Compared to the second quarter of this year the G20 countries’ gross domestic product (GDP) grew 8.1 percent in the third quarter of 2020, the Paris-based global intergovernmental organization said in a report. This however, remained 2.4 percent below the pre-pandemic peak of 2019’s last quarter.
Country-wise growth rate
India, the fifth largest economy in the world, posted the largest rebound of 21.9%, following a record fall of 25.2% in the second quarter of 2020.
According to OECD data, other G20 countries reported double-digit GDP growth in the third quarter following a double-digit contraction in the previous quarter. France grew 18.7 percent, Italy expanded 15.9 percent, the UK 15.5 percent, South Africa 13.5 percent and Mexico 12.1 percent.

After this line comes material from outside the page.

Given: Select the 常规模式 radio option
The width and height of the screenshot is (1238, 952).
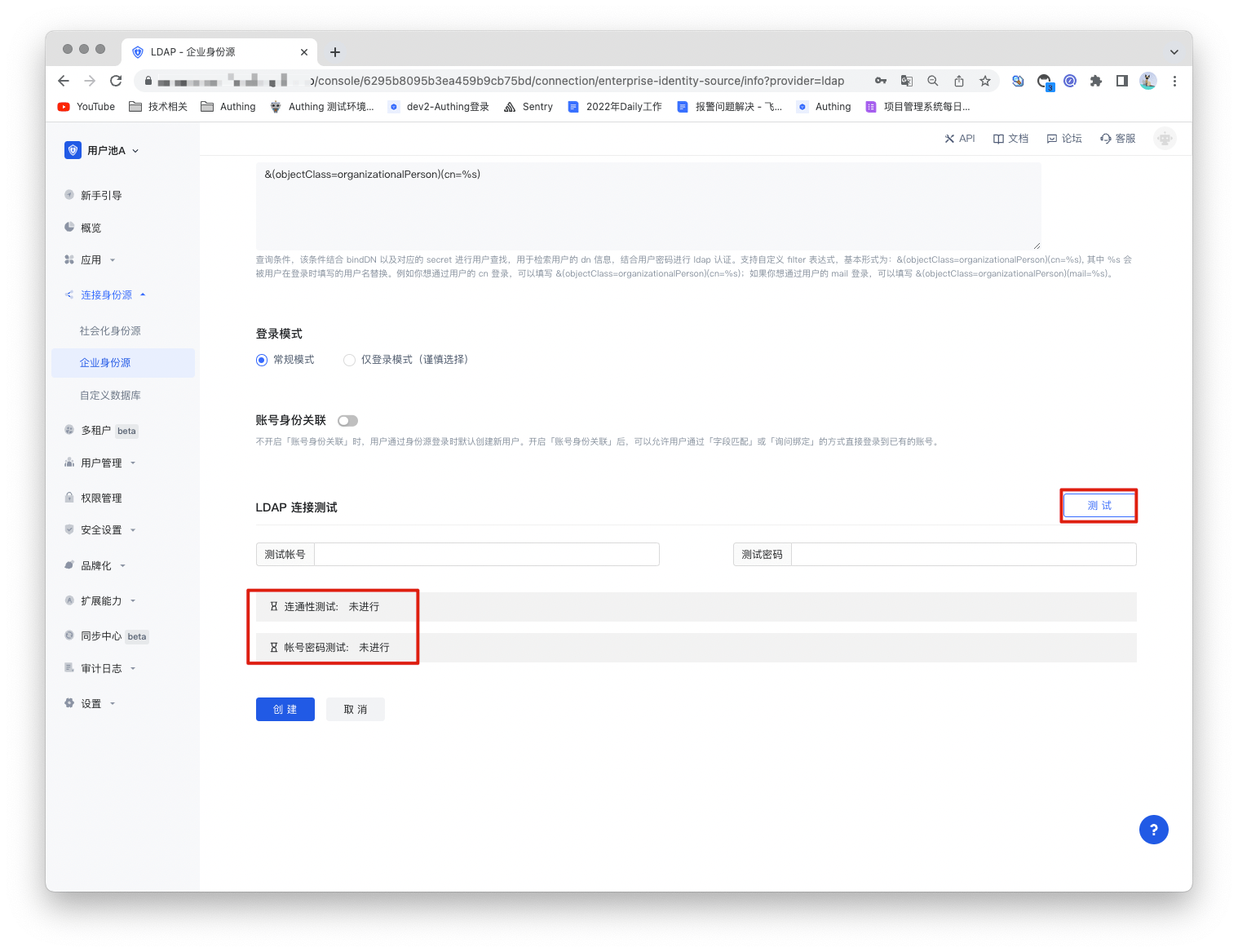Looking at the screenshot, I should click(x=262, y=360).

In the third quarter, the US, the world’s largest economy, grew 7.4 percent after a 9 percent fall in the second quarter of this year, OECD data showed. Saudi Arabia, the only Arab country in the G20, reported 1.2 percent growth compared to 4.9 percent in the second quarter.

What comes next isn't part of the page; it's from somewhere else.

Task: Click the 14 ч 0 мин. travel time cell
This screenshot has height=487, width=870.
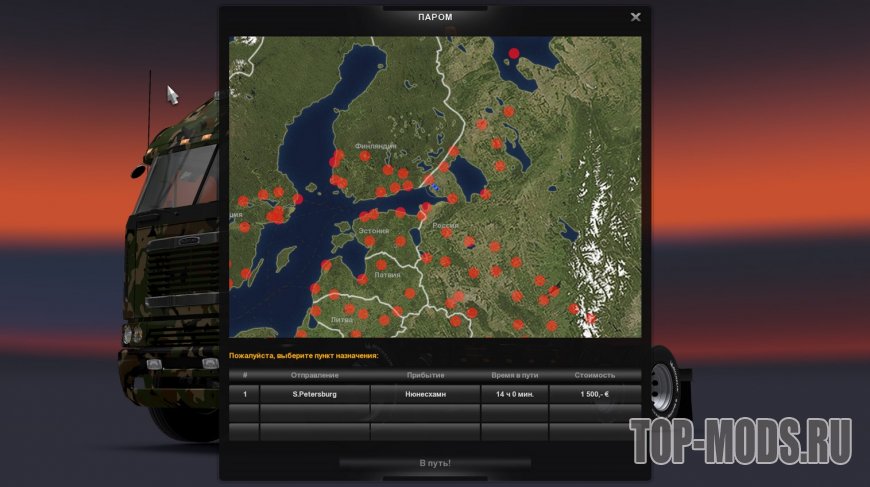Action: (x=515, y=394)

The G20 nations represent 85 percent of the nominal GDP of the world. The European Union and 19 other countries are part of this group of 20 biggest industrialized nations.
The G20 bloc as a whole remained below the levels of the same quarter a year earlier in a year-on-year comparison, with a contraction of two percent, the OECD said. Only Turkey and China, the second-largest economy in the world, reported positive annual growth of 5.4 percent and 4.9 percent, respectively. The UK reported the largest drop of 9.6 percent.
The coronavirus has claimed more than 1.6 million lives and more than 72.7 million people have been infected globally. About 50.9 million individuals have recovered. In the US which is the worst-affected country in the world, shots against COVID-19 are to be given this month, while the UK began vaccinations last week.
“The COVID-19 pandemic which the worst health, economic and social crisis since the Second World War is an opportunity to “build back better”, Pedro Sánchez, Spain’s prime minister, and Angel Gurría, Secretary-General of the OECD, said in a joint statement.
“We need to work together to develop effective global solutions for today’s global challenges: the COVID-19 recovery, climate change, biodiversity loss, growing inequalities, the concentration of wealth, digitalization, or the future of work,” they said.
The top three priorities for recovery are to eradicate the virus, create conditions for a broad-based recovery and ensure inclusive growth, they added.